I had my pump replaced under warranty a few weeks back. Since then, the machine has been much better but I've had the odd instance of the pump running with very little water through the head.






It's hard to tell from the video clip, but the pump comes on at almost half power. A bit of water trickles through the head but obviously nothing like enough to get a shot from! I descaled it last week and it's no better. It first happened a fortnight or so and I just flicked the pump on and off a few times and eventually it worked as expected. This morning, however, I had to leave the house without caffeine as it just wouldn't fire up...

Any ideas?


----------



## gingerneil (Aug 21, 2014)

Does the pump sound like it labouring against a blockage ?


----------



## nordberg (Jul 23, 2013)

Hard to say really - it just sounds really quiet...

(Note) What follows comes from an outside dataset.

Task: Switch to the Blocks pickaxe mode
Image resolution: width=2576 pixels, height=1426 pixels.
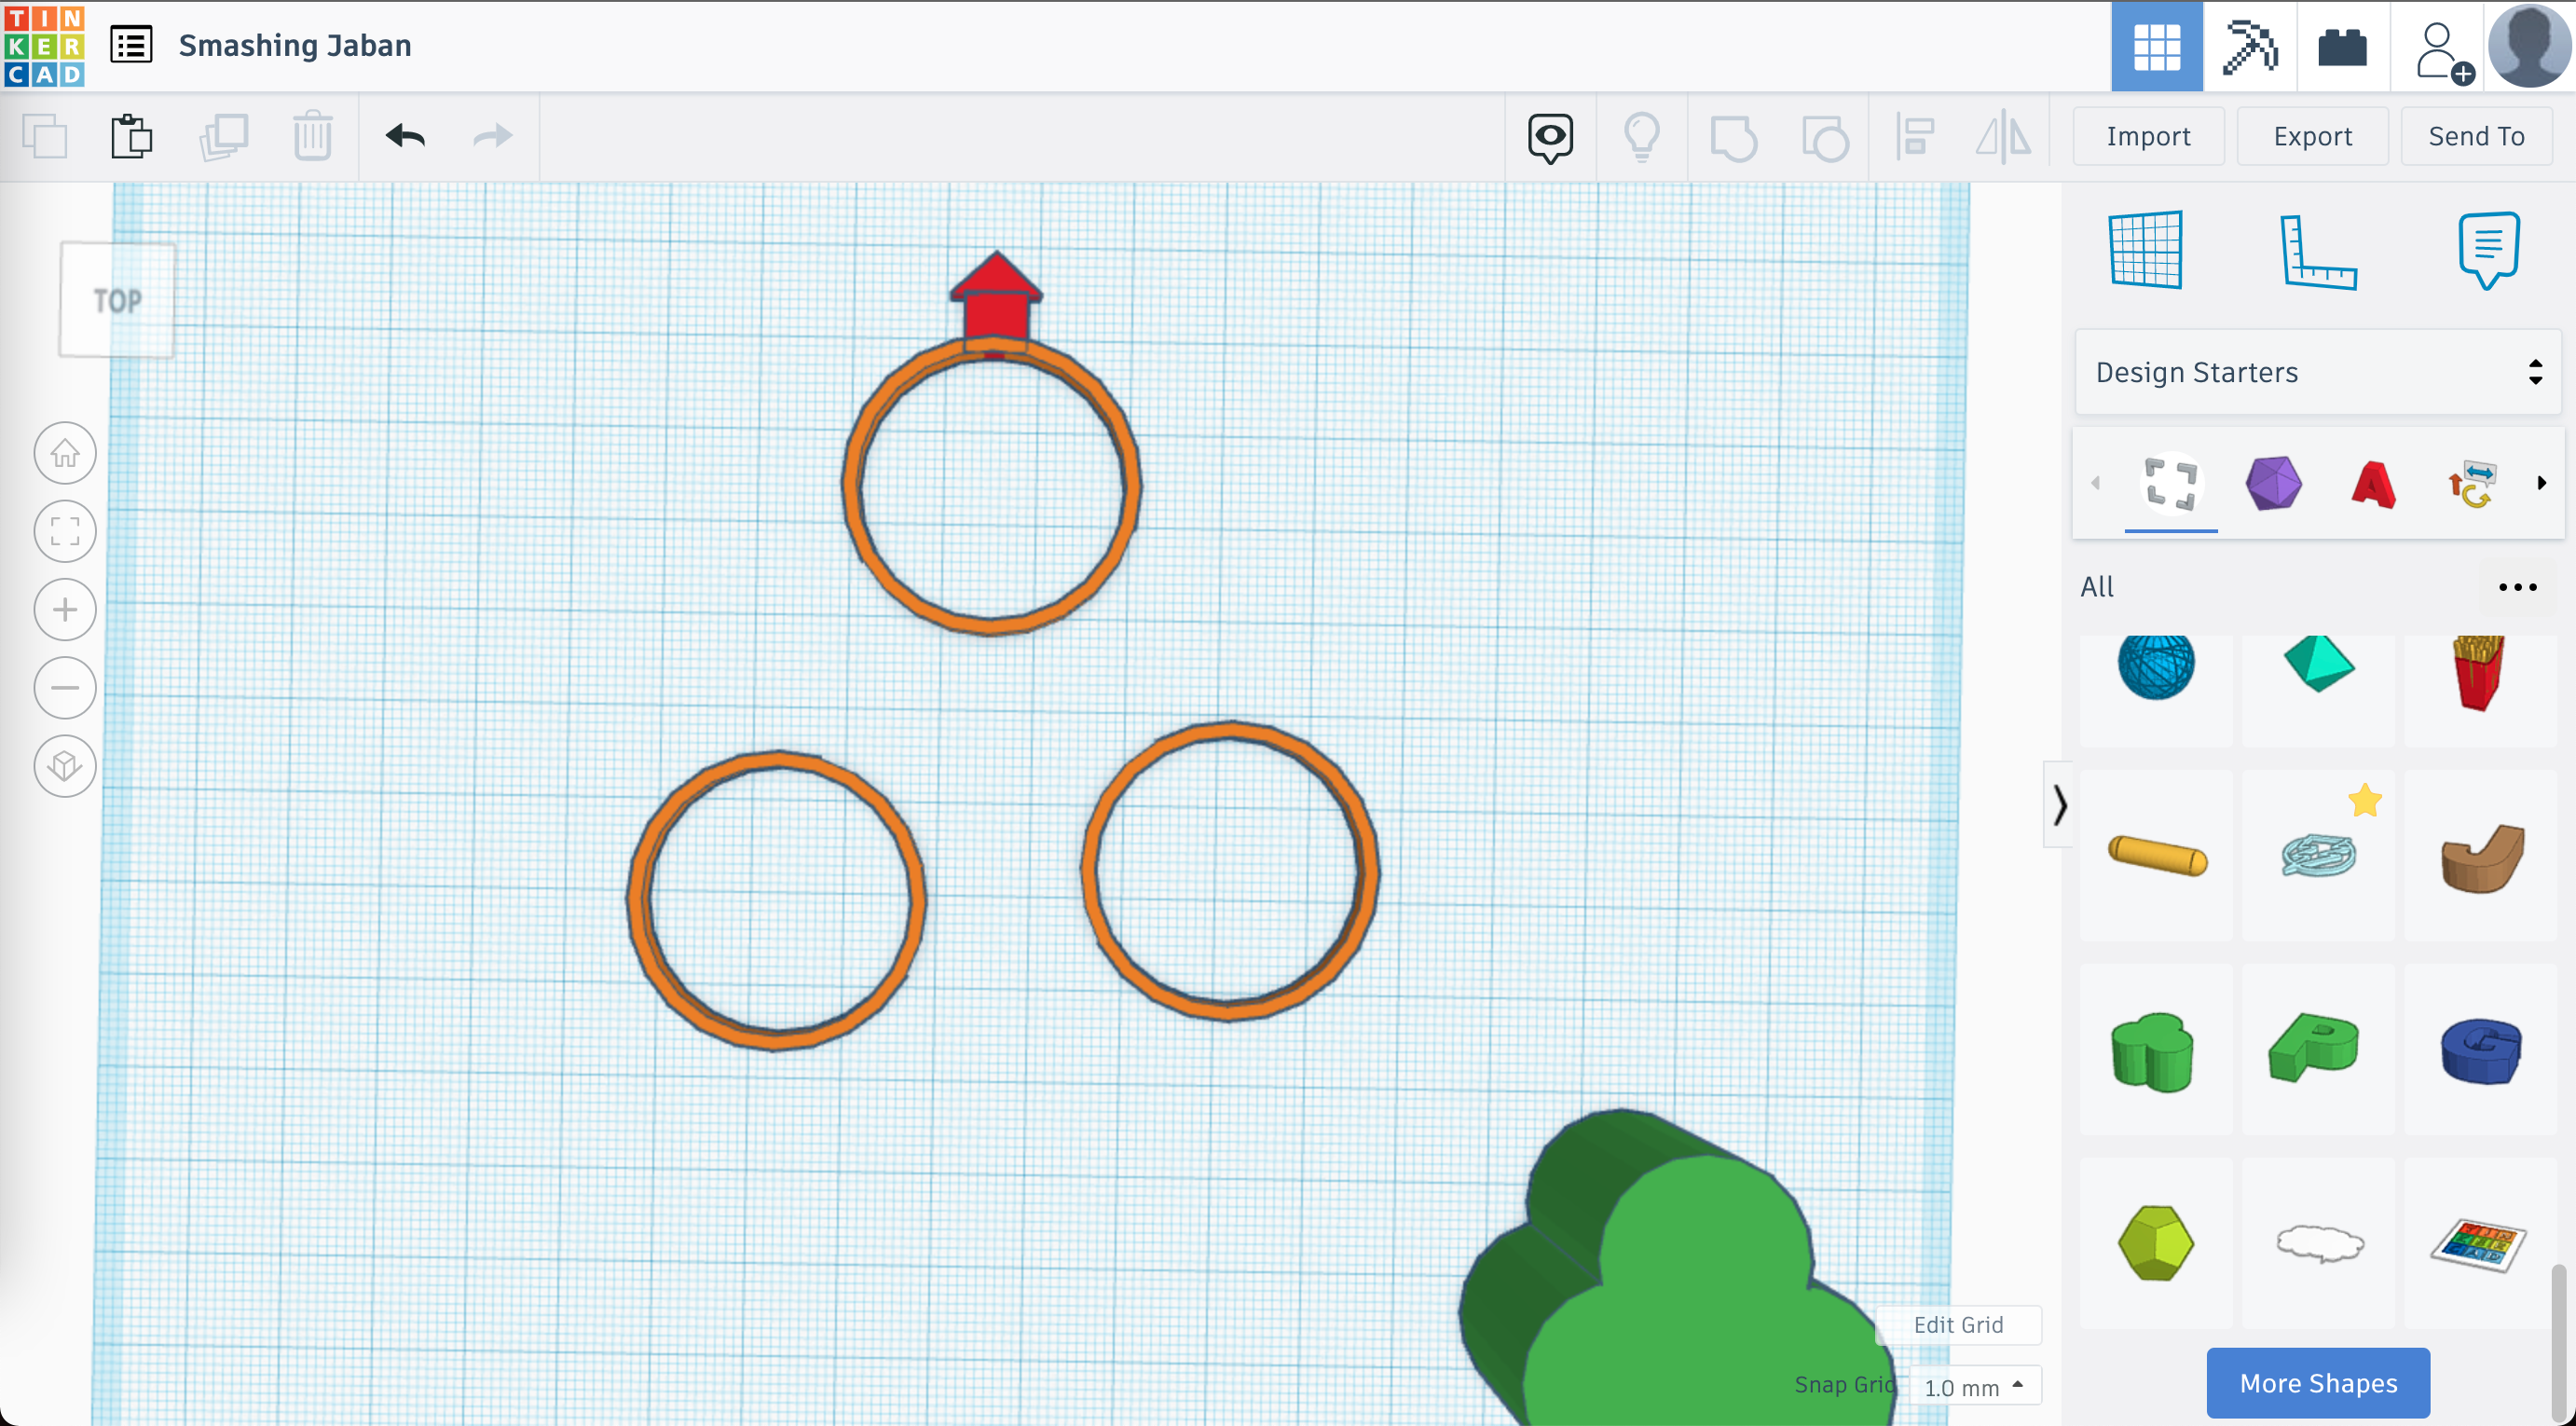Action: pyautogui.click(x=2249, y=46)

Would I be able to see any blockages if I took the lid off?


----------



## gingerneil (Aug 21, 2014)

I really don't know - I'm no expert. I'd take the group head out and see if anything is amiss in there.


----------



## El carajillo (Mar 16, 2013)

nordberg said:


> Hard to say really - it just sounds really quiet...
> 
> Would I be able to see any blockages if I took the lid off?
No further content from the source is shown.